In sum, from the previously quoted remarks by 19th century travellers, it may be concluded that the most general point about travel literature (something also confirmed by Sir John Mandeville’s Travels) is that travel is undertaken for a great variety of purposes; the specific purpose involved in a given case is always, to a greater or lesser degree, determinant of what is noted or considered noteworthy. Consequently, the attention paid by the writer of a travel book is always ideological. A traveller usually comes from somewhere - from a country from a language community, class - and consciously writes the record of his journey for a particular public in the country he came from.10


1. As quoted in BALLANTINE, J. The Life of David Roberts, R.A. Compiled from his journals and other sources, Edinburgh, 1986, pp. 104-5.

2. KABBANI, R. Europe’s Myths of the Orient, Macmillan, London, 1986, p.1.

3. ANDERSON. D. Miss Irby and her Friends, Hutchinson, London, 1966, pp. 52-3.

4. HAMMANI, R. and RIEKER, M. ‘Feminst Orientalism and Orientalist Marxism’, New Left Review, 170, 1988, p. 93.
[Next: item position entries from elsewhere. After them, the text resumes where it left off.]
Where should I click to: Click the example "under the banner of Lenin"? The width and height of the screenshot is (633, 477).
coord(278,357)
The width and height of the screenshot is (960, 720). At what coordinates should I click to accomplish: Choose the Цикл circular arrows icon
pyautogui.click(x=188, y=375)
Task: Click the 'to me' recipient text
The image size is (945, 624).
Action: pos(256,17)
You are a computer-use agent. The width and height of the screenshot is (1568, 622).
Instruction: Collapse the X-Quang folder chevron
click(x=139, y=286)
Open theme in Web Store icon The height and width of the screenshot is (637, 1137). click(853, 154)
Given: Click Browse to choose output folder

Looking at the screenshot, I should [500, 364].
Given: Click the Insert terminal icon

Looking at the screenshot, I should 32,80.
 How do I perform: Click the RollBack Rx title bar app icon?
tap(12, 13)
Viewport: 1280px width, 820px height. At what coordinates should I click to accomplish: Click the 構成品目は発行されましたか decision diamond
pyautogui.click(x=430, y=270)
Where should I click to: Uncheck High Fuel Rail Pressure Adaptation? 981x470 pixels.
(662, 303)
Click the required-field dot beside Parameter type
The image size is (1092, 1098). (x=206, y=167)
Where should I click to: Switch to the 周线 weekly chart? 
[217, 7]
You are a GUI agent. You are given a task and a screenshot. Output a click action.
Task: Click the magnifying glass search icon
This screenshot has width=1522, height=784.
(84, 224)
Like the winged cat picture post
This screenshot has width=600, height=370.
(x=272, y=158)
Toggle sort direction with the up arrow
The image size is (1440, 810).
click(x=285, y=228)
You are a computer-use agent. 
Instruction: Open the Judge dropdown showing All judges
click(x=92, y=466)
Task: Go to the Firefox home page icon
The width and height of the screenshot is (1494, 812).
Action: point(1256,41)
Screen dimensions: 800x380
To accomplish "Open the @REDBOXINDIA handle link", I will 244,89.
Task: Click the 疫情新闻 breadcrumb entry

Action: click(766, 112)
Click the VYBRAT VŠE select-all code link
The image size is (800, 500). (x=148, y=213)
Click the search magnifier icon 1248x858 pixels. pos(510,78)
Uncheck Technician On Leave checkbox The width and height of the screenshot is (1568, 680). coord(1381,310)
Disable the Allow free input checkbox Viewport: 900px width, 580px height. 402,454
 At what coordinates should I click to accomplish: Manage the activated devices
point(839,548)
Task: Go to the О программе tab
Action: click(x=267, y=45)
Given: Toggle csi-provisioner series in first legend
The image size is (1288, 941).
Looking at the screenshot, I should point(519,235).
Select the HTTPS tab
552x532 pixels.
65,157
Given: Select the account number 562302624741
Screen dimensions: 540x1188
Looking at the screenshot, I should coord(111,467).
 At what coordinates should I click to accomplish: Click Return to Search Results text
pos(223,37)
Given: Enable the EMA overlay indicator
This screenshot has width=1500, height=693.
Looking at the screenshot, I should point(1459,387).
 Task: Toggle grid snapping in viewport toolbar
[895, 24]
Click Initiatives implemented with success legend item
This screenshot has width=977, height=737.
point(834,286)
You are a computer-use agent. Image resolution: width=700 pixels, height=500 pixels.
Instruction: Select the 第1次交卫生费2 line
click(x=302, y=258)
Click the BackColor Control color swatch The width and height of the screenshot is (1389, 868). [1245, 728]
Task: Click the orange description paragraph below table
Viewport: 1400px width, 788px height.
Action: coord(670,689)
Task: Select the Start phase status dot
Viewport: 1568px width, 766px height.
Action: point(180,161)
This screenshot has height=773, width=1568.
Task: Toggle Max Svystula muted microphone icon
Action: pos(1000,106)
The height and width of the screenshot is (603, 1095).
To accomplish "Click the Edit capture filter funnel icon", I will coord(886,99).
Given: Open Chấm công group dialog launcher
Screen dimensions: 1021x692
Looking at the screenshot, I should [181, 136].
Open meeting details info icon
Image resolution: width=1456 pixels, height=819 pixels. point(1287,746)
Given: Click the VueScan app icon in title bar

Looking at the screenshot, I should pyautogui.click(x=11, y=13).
5. SZYLIOWICZ, I. L. Pierre Loti and the Oriental Woman, Macmillan, London, 1988, pp.1-3.

6. ibid.

7. ‘Et je dis avec eux, mais non sans inquietude: out ouvrez toutes les cages ouvrez tous les harems. Cependant ne les ouvrez pas trop vite, de peur que les jeunes piseaux prisonniers...’ P. Loti ‘La Femme Turque in Quelques aspect du vertige mondial, Ernest Flammarion, Paris, 1917, p. 182.

8. SZYLIOWICZ, p. 3.

9. ibid, p. 12.

10. PARKER, D. ‘Orientalism and its Problems’ in BOOLE, F. (ed.) The Politics of Theory, University of Essex, John Fletcher.